## [Stated exercise]
Rename every "screenshot" to "capture" throughout all of the lines below, changing nothing else, and leave the pictures out of your answer.

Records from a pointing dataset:
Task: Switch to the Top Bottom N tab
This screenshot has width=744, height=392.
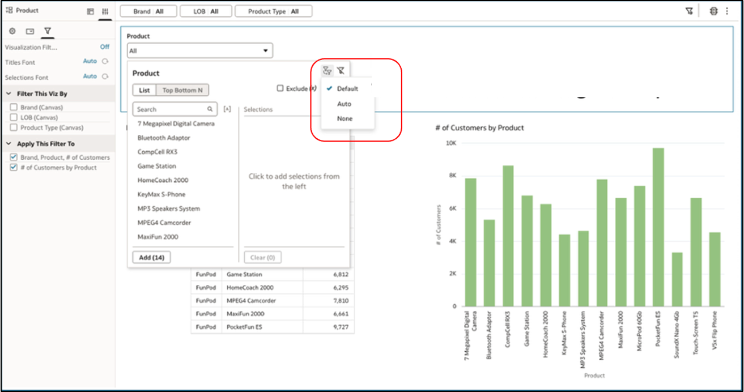Action: (182, 90)
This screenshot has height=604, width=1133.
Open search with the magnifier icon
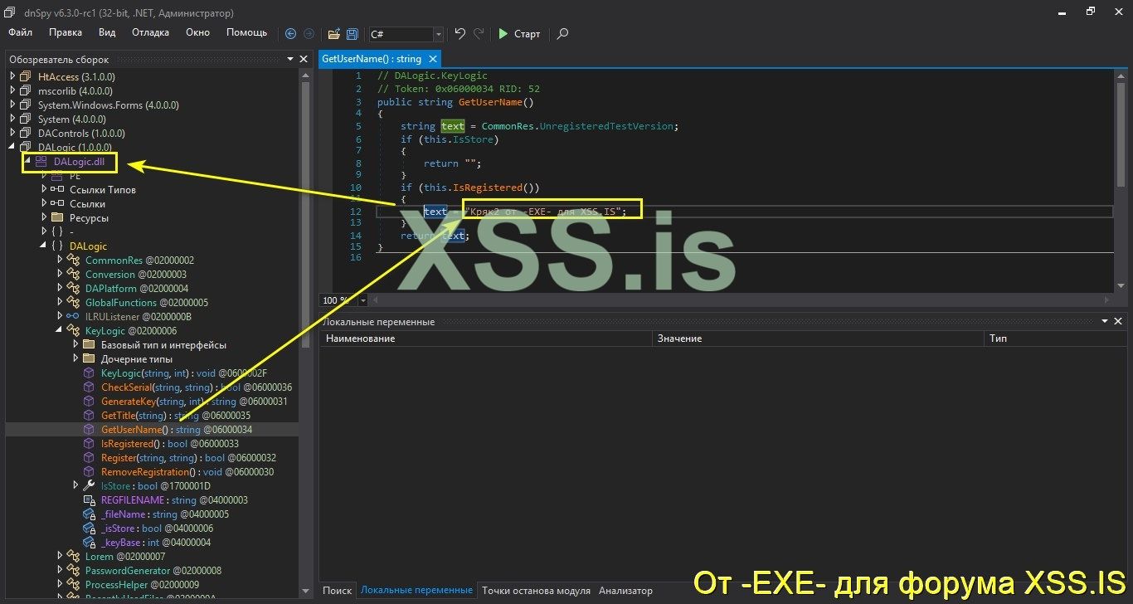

## [Worked solution]
Task: Switch to the Top Bottom N tab
This capture has width=744, height=392.
Action: (182, 90)
This capture has height=604, width=1133.
Open search with the magnifier icon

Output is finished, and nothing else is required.